Les informations données sur la page À propos concernant le projet du site internet n’ont apparemment pas été mises à jour depuis 2005, ce qui est curieux dans la mesure où on loue l’interface d’alimentation décentralisée qui permet une mise à jour rapide depuis chacun des services du musée ! Nous savons donc quels étaient les nouveaux projets pour 2005, mais ignorons, 6 ans plus tard, ce qu’ils sont devenus !

Bien sûr, le site continu d’évoluer et le Louvre s’approprie les récentes technologies.
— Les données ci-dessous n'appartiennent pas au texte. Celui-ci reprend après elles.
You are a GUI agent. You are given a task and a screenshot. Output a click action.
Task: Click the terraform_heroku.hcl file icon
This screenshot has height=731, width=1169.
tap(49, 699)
Il y a, par exemple, un projet de numérisation en trois dimensions qui en est encore à ses premiers balbutiements. Interviewée par Euronews, l’une des conservatrices du Louvre, Anne Coulié, vante les mérites de l’imagerie 3D «qui donne une couverture photographique totale de l’objet» et permet une vision d’ensemble de celui-ci. La manipulation des objets de grande valeur étant, évidemment, interdite au public, ce dernier appréciera aussi cette technologie qui permet, virtuellement, de manipuler l’objet à sa guise.

En terminant, ce site s’avère un outil pratique pour l’historien, cependant, certaines informations pourraient l’enrichir davantage et je suggère la mise à jour des renseignements concernant le site en lui-même de même que les nouveautés qu’il projette.

Cloé

« À propos du site internet du Louvre», Musée du Louvre, <http://www.louvre.fr/llv/apropos/accueil_apropos.jsp?bmLocale=fr_FR >, (25 septembre 2011)
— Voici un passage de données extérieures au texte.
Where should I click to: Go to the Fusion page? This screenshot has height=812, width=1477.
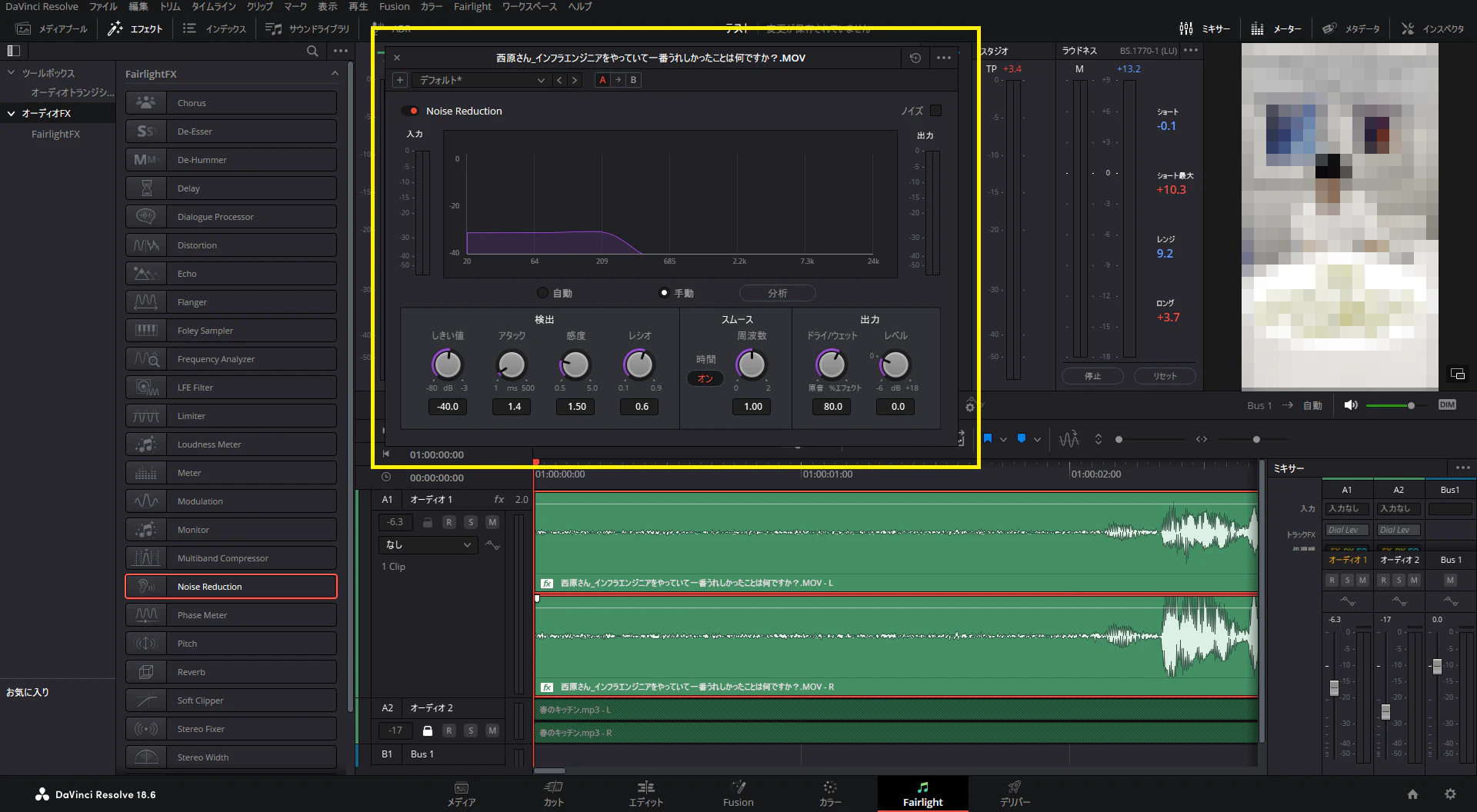coord(738,794)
« Numérisation du patrimoine culturel : programme de numérisation », http://www.culture.gouv.fr/culture/mrt/numerisation/index.html, (25 septembre 2011)

DALBÉRA, Jean-Pierre, « La numérisation au Musée du Louvre. Entretien avec Bruno Zeitoun », dans Culture et recherche, numéro 71, mars/avril 1999, <http://www.culture.fr/culture/mrt.htm>, (25 septembre 2011)

EURONEWS, « La nouvelle dimension du patrimoine culturel », Euronews 2011, 8 septembre 2010, http://fr.euronews.net/2010/09/08/la-nouvelle-dimension-du-patrimoine-culturel/, (25 septembre 2011)

VANDRIES, Joëlle, De la diffusion des œuvres d’art à leur protection contre le trafic illicite : les enjeux des bases de données sur Internet, Mémoire de M.A. (Histoire de l’art), Université Paris1, 2005, 100p., <www.observatoire-critique.org/IMG/MEMOIRE1.pdf >, (25 septembre 2011)


2 commentaires on “Le musée du Louvre en ligne : exemple d’un projet de numérisation”

  1. Un projet de numérisation comme celui du Louvre est en effet fort impressionnant: on imagine mal quel travail doit être derrière une aussi grande tâche. Je sais de quoi je parle: je suis découragé par quelques photocopies (et par les photocopieurs disons le)!
    Ta remarque sur l’absence de mises à jour dans les projets m’a fais rire. Dieu sait que les information sur un site web sont rapidement périmées… Après visite sur cette page, je crois que ces projets sont toujours en cours depuis 2005; il faut dire que le Louvre à quand même de l’ambition…

  2. noushkadum dit :

    Ayant déjà utilisé le site du Musée du Louvre ton article m’a beaucoup parlé. En effet, le site du Musée du Louvre est un bel exemple de collection numérique. La richesse de son contenu est, selon moi son point le plus fort.
    Lors de ma troisième année de Bac, j’avais un exposé à faire sur les Grottes de Kiev au début du XIVe siècle. Comme tout médiéviste et ne parlant pas Russe, j’ai été confronté au manque de sources, surtout iconographiques. Je parlais de cela à l’un de mes proches, et celui-ci m’a expliqué qu’il y avait une exposition temporaire au Musée du Louvre sur La Sainte Russie. Je suis allée sur le site et j’ai découvert la présentation de l’exposition et son contenu. J’ai ainsi pu illustrer mes propos, en utilisant la métadonnée ou notice de l’iconographie inscrite en dessous de l’illustration .
    Encore aujourd’hui, soit un an après mon exposé, je suis allée dans la partie Archives des Expositions, et j’ai pu retrouver le site dédié à la Sainte Russie. J’ai été très surprise de voir qu’ils archivaient aussi leur Exposition temporaire, et qu’il m’était encore possible de retroucer l’image utilisé il y a un an. Le musée a su et sait s’adapter au changement, afin de rendre le plus accessible possible ses expositions, que ce soit pour le grand public ou pour un public plus spécialisé.